---- TEXT EXCERPT

##################################
# Analysis of Marketing data (orders and customers) from Nespresso
# Author: Diana Marek
# Date: December 2016
##################################
# list workspace
ls()

# Reset R'brain
rm(list=ls())

# check wd
getwd()

#set wd
setwd("/Users/dmarek/EducationSIB/Courses_2016/Nespresso_R_course")

# confirm wd
getwd()

# Read the data (dates have been changed in the csv to the format yyyy-mm-dd and times removed)
customers<-read.csv2('FR_Customers_sample_small.csv',dec=".", stringsAsFactors=TRUE)
customers$CLUB_DATE<-as.Date(customers$CLUB_DATE)
customers$CREATION_DATE<-as.Date(customers$CREATION_DATE)
customers$FIRST_MACHINE_DATE<-as.Date(customers$FIRST_MACHINE_DATE)
customers$LAST_MACHINE_DATE<-as.Date(customers$LAST_MACHINE_DATE)
customers$LAST_CAPS_ORDER_DATE<-as.Date(customers$LAST_CAPS_ORDER_DATE)

orders<-read.csv2('FR_Orders_sample_small.csv', dec=".", stringsAsFactors=TRUE) # characters converted to factors
#some columns contain lots of strings of characters
orders$DAY1<-as.Date(orders$DAY1)  # converts factors to dates


# Structure, info about orders
class(orders)
dim(orders)
str(orders)
colnames(orders)
head(orders)
tail(orders)
class(orders$REVENUE)
class(orders$QTY)
levels(orders$PROD_INT_DESCR)  # no controlled vocabulary

# Basic stats
summary(orders)
table(orders$ORDER_NR) # number of entries per order id
table(orders$THIRD_NR) # number of entries per customer id 
table(orders$ORDER_NR, orders$THIRD_NR) #counts number of orders per customer id

# Subsetting and operation on subgroups
subset(orders,THIRD_NR==83) #subset of data for a customer
subset(orders,THIRD_NR==83 & L2_TD_CAT_DESCR=="Espresso Classic") #subset of data for a customer and one type of coffee

mean(orders[orders$CHF_REVENUE>10,"CHF_REVENUE"]) # mean of revenue for revenue above 10 CHF

by(orders$CHF_REVENUE,orders$THIRD_NR, mean) # means of revenue by customer
aggregate(orders$CHF_REVENUE, list(orders$THIRD_NR),mean)
aggregate(data.frame(CHF_revenue=orders$CHF_REVENUE), list(customer_id=orders$THIRD_NR), mean) # to change the labels of the output table

by(orders$CHF_REVENUE,list(orders$THIRD_NR,orders$ORDER_NR), mean) # mean of revenue by customer and by order (20 possibilities)
aggregate(data.frame(CHF_revenue=orders$CHF_REVENUE), list(customer_id=orders$THIRD_NR,order_id=orders$ORDER_NR),mean) #eq to the above command with customised labels

aggregate(orders$CHF_REVENUE, list(orders$PROD_INT_DESCR),range) # range of revenue for the different products
aggregate(orders$CHF_REVENUE, list(orders$PROD_INT_DESCR),median) #median of revenue for the different products
aggregate(orders$CHF_REVENUE, list(orders$PROD_INT_DESCR),mean) #mean of revenue for the different products
aggregate(orders$CHF_REVENUE, list(orders$PROD_INT_DESCR),sum) #sum of revenue for the different products

#Select the first (by date) order for each customer in the dataframe
#Let's  randomize the dataset
# then ensure the data frame is sorted by DAY1 which determines the first instance
random_index <- sample(1:dim(orders)[1])

--------

● **WHAT TO DO**
a - In the R script, which columns of the customers data frame are converted with as.Date?
b - Return the stretch of the R script from "# Basic stats" through "aggregate(orders$CHF_REVENUE, list(orders$THIRD_NR),mean)", copied verbatim.
Answer from the R script alone.

---- DATA EXCERPT

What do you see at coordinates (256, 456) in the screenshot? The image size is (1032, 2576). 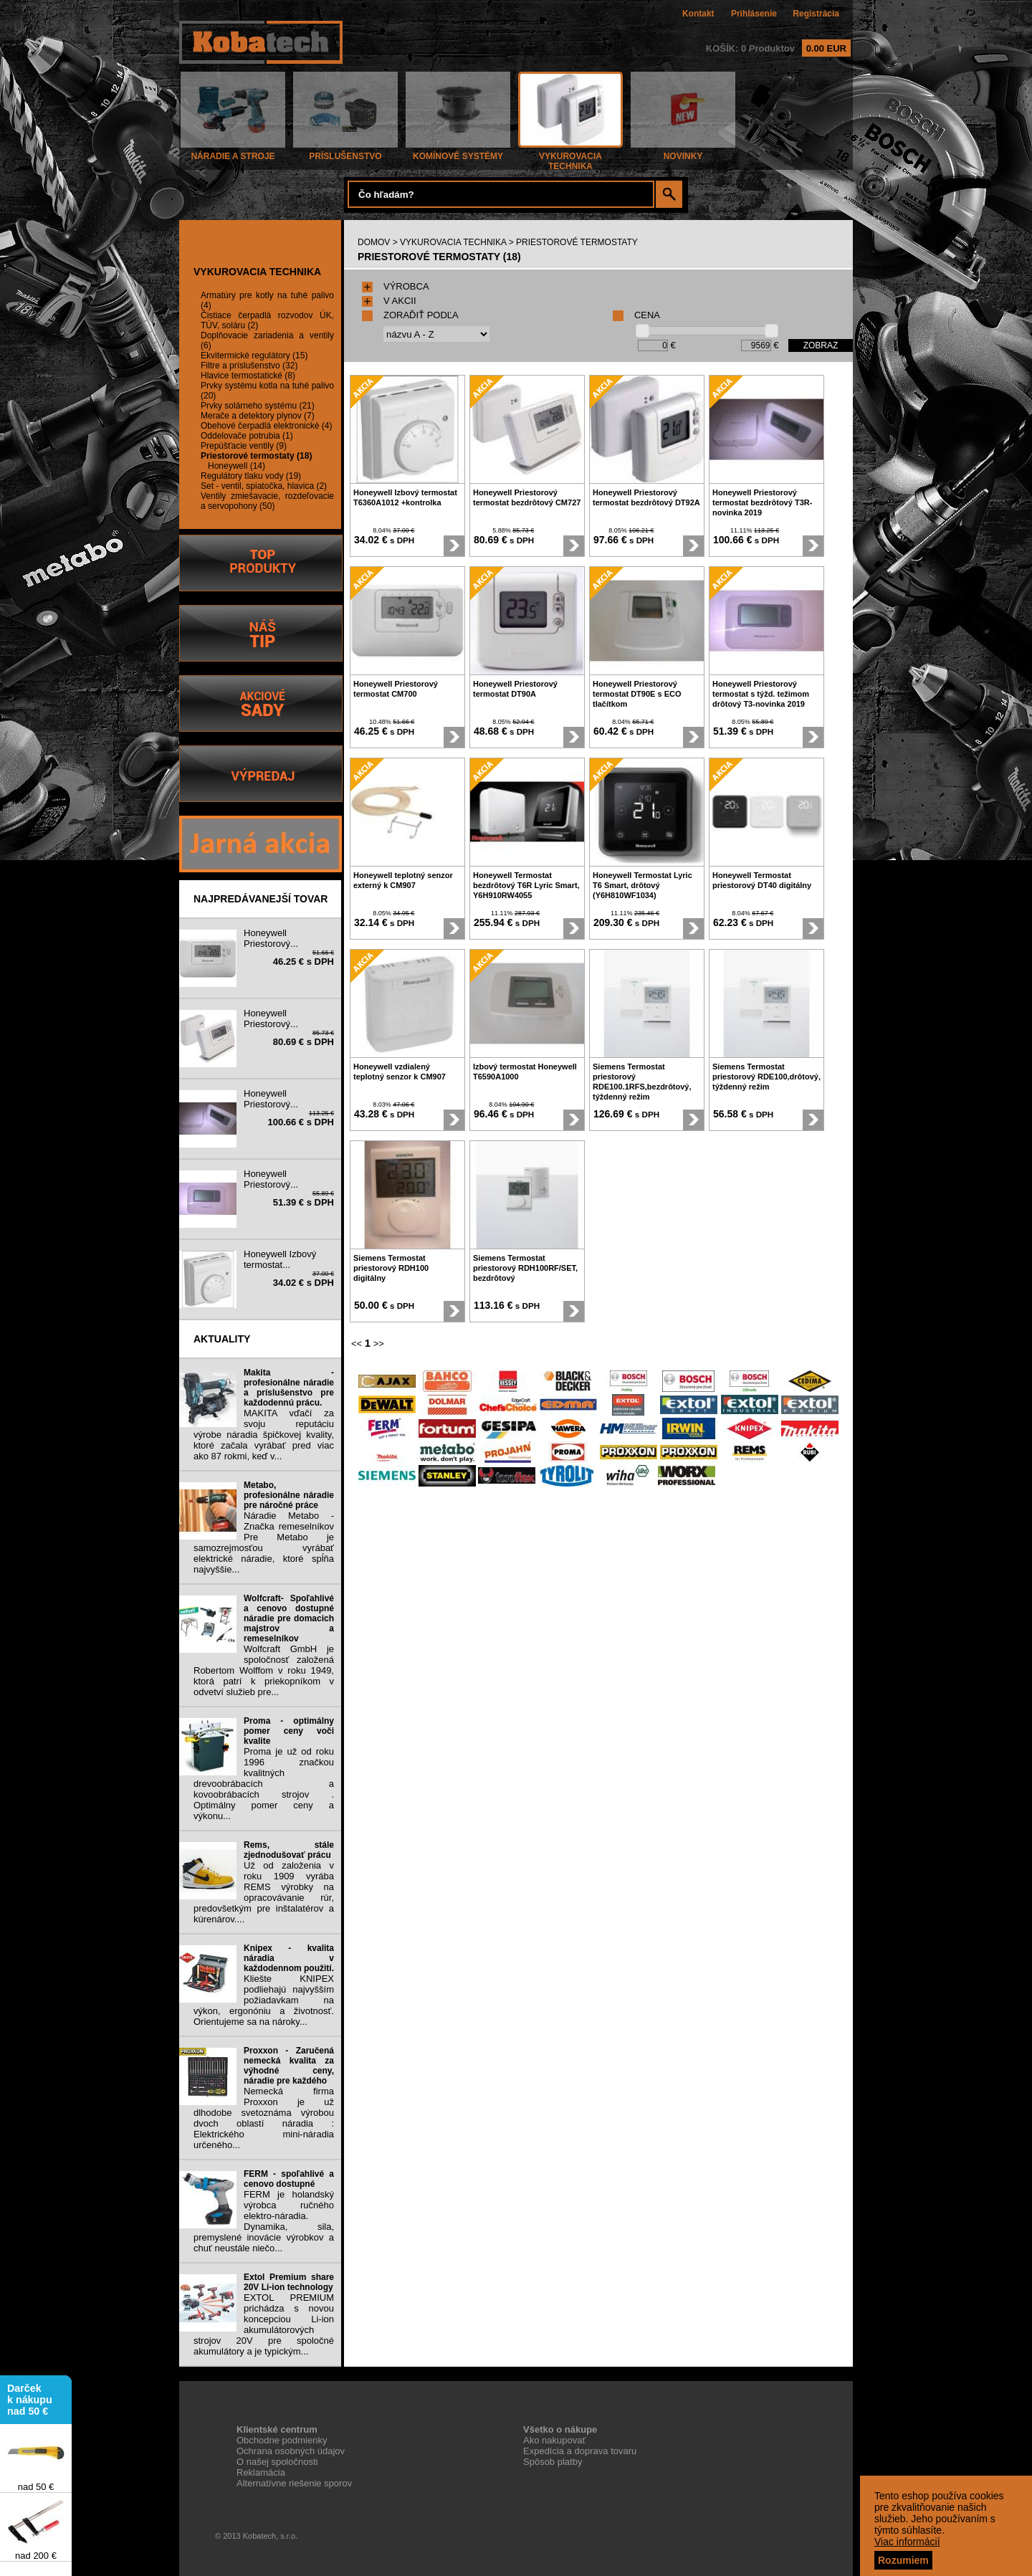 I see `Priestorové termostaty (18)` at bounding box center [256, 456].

--------

● **WORKED ANSWERS**
a -
- CLUB_DATE
- CREATION_DATE
- FIRST_MACHINE_DATE
- LAST_MACHINE_DATE
- LAST_CAPS_ORDER_DATE

b -
# Basic stats
summary(orders)
table(orders$ORDER_NR) # number of entries per order id
table(orders$THIRD_NR) # number of entries per customer id 
table(orders$ORDER_NR, orders$THIRD_NR) #counts number of orders per customer id

# Subsetting and operation on subgroups
subset(orders,THIRD_NR==83) #subset of data for a customer
subset(orders,THIRD_NR==83 & L2_TD_CAT_DESCR=="Espresso Classic") #subset of data for a customer and one type of coffee

mean(orders[orders$CHF_REVENUE>10,"CHF_REVENUE"]) # mean of revenue for revenue above 10 CHF

by(orders$CHF_REVENUE,orders$THIRD_NR, mean) # means of revenue by customer
aggregate(orders$CHF_REVENUE, list(orders$THIRD_NR),mean)